Morphological characterization of tail regeneration in the West African lungfish. (a) Progression of lungfish tail regeneration and the extent of growth up to 56 dpa. Vertical bars in the graph represent standard deviation. (b) Histological sections of regenerating lungfish tail. (c) The regeneration of skeletal elements of the tail at 60 dpa. (d) BrdU staining of proliferative cells during tail regeneration. We, wound epithelium; aec, apical epithelial cap; bl, blastema; et, ependymal tube; ptc.c, postcaudal cartilage; ns, neural spine; na, neural arch; hs, haemal spine; ha, haemal arch. Scale bars of 1 cm (a), 1 mm (b,d), 0.5 cm (c). (Online version in colour.)

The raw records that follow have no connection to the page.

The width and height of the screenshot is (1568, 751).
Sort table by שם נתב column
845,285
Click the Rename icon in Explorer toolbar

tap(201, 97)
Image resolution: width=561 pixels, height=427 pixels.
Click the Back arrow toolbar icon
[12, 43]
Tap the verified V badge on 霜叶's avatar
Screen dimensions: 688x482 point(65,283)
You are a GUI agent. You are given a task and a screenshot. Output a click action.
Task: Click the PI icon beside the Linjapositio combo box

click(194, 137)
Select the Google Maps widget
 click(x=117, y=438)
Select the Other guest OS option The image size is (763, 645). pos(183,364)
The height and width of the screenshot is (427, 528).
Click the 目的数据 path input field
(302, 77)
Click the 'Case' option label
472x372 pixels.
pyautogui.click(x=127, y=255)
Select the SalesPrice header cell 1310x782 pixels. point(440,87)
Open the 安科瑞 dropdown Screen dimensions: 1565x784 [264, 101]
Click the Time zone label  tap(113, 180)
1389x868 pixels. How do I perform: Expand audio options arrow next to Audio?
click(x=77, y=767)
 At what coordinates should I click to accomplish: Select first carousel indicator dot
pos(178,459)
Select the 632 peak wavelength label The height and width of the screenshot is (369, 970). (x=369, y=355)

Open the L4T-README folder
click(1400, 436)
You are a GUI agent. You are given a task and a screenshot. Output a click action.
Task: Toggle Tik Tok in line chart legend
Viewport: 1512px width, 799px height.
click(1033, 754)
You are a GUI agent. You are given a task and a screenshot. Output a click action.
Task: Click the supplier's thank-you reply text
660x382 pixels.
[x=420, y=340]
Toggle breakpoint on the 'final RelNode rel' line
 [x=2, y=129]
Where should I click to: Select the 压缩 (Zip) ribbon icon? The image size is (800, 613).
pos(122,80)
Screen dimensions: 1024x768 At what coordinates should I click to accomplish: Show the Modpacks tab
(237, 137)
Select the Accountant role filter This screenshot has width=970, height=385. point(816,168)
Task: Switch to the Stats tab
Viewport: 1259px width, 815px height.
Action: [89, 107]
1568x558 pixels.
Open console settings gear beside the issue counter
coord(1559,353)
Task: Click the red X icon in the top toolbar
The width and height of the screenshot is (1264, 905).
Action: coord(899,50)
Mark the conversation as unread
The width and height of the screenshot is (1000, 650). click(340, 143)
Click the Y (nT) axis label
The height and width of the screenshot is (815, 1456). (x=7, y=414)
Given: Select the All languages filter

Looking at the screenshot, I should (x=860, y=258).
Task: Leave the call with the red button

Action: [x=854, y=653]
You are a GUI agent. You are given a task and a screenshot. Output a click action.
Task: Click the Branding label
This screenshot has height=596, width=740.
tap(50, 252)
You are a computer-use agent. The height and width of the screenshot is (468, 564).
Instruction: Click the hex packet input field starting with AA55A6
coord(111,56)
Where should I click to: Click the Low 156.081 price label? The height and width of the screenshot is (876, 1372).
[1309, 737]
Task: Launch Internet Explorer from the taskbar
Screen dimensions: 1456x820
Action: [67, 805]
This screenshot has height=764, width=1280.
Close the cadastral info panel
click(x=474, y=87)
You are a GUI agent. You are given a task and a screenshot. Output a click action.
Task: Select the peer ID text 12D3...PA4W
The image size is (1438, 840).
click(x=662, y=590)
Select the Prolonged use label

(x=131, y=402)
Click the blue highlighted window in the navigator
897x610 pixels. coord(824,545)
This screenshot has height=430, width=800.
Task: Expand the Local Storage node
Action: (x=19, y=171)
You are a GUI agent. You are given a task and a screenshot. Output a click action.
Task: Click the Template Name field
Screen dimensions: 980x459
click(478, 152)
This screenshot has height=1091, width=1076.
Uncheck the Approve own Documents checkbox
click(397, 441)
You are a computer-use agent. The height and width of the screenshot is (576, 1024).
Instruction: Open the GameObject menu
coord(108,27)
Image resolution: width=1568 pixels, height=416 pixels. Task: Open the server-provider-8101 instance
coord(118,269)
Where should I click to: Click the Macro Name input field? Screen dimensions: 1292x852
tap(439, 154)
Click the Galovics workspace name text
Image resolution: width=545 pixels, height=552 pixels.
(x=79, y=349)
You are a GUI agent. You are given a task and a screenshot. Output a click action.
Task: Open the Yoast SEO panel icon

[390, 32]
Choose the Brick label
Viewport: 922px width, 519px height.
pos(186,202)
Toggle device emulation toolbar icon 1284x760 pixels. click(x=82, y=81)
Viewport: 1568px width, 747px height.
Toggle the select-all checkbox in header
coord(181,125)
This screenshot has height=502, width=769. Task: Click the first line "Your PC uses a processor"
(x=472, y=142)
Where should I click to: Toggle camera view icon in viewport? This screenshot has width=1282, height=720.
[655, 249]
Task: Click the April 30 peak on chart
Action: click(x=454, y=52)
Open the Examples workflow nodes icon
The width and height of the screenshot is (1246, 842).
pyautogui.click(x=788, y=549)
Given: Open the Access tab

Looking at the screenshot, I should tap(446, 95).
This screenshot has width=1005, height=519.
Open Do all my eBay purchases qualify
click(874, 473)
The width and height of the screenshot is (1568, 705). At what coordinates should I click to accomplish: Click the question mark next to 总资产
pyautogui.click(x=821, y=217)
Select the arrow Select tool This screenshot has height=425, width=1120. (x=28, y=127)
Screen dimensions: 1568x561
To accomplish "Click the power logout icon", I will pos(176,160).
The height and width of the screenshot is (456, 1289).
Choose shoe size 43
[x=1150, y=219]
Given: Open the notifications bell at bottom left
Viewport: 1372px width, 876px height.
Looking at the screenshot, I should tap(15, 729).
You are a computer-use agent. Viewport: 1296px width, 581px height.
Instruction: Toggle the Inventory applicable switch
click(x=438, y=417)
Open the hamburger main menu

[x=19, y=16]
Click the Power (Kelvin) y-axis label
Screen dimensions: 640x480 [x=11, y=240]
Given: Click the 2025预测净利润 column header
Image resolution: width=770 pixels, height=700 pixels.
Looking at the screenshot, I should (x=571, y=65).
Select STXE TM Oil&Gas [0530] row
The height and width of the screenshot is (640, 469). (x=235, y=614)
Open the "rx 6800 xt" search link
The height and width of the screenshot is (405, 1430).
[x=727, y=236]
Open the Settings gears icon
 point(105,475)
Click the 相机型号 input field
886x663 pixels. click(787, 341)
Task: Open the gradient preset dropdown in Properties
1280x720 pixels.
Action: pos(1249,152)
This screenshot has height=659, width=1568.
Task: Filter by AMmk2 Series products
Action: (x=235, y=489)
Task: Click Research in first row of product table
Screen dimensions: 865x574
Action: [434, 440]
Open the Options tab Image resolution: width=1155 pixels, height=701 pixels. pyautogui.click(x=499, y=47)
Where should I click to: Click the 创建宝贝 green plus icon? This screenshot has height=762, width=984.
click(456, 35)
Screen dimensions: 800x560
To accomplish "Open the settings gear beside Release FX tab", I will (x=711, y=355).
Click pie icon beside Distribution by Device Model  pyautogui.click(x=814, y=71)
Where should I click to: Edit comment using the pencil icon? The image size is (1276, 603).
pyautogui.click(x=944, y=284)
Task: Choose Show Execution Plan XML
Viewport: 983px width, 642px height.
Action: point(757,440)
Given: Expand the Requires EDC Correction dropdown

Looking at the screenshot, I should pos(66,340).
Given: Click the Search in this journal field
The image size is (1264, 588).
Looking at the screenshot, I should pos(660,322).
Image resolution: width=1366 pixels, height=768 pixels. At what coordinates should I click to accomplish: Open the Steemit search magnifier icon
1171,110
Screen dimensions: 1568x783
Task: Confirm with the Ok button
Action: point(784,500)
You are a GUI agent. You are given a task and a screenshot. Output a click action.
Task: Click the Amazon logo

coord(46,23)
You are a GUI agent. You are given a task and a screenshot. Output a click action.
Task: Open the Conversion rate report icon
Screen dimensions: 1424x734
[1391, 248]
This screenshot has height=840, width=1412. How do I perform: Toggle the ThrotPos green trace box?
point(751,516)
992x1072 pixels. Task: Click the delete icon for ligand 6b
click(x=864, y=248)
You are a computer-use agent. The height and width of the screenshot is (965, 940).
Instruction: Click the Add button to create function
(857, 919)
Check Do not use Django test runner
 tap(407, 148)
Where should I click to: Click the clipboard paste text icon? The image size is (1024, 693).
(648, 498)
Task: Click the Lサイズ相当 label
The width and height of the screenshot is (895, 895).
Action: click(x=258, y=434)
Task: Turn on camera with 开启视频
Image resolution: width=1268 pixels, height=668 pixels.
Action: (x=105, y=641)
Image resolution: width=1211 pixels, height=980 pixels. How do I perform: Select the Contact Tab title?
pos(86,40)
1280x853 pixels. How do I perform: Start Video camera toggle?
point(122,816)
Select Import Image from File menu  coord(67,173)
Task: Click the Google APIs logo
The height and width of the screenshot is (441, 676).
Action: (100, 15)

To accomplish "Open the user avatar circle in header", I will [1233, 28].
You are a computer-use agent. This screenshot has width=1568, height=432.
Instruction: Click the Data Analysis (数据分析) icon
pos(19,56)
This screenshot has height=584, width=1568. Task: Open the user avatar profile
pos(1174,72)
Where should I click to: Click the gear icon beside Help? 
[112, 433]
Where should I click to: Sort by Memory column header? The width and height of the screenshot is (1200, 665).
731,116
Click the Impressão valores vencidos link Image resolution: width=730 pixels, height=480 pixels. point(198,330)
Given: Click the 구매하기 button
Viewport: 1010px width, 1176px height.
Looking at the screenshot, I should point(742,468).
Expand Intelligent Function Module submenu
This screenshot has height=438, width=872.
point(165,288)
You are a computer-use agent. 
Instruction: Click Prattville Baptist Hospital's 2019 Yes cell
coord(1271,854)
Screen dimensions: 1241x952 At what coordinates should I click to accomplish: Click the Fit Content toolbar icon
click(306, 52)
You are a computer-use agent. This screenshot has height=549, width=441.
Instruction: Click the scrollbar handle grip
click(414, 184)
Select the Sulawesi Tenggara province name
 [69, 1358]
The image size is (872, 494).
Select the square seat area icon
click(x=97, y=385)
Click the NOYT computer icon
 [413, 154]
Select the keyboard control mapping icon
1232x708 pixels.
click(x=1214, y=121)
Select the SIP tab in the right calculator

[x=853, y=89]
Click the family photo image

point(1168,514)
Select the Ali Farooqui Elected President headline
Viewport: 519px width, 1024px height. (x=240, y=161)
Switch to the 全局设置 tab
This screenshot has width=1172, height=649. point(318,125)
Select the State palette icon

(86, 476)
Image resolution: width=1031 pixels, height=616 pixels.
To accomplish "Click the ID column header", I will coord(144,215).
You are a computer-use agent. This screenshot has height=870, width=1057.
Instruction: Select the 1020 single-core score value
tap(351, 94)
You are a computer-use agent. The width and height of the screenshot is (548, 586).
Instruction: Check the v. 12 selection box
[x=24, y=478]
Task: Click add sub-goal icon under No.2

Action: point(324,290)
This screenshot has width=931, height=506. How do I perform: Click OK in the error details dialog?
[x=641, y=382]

Next, we assessed cell proliferation during the first three weeks of tail regeneration. BrdU staining revealed that at 1 dpa, proliferating cells are mostly found in the wound epithelium. At 14 dpa, proliferating cells are found distal to the amputation plane in the region of the presumptive tail blastema. At 21 dpa, cell proliferation is observed posterior to the amputation site across the entire regenerated tail (figure 1d). Our results indicate that lungfish tail regeneration proceeds via morphological events similar to those involved in salamander tail regeneration, with the establishment of a wound epithelium, which thickens to form an AEC, the formation of a mass of proliferating blastemal cells, and restoration of original tail tissue organization.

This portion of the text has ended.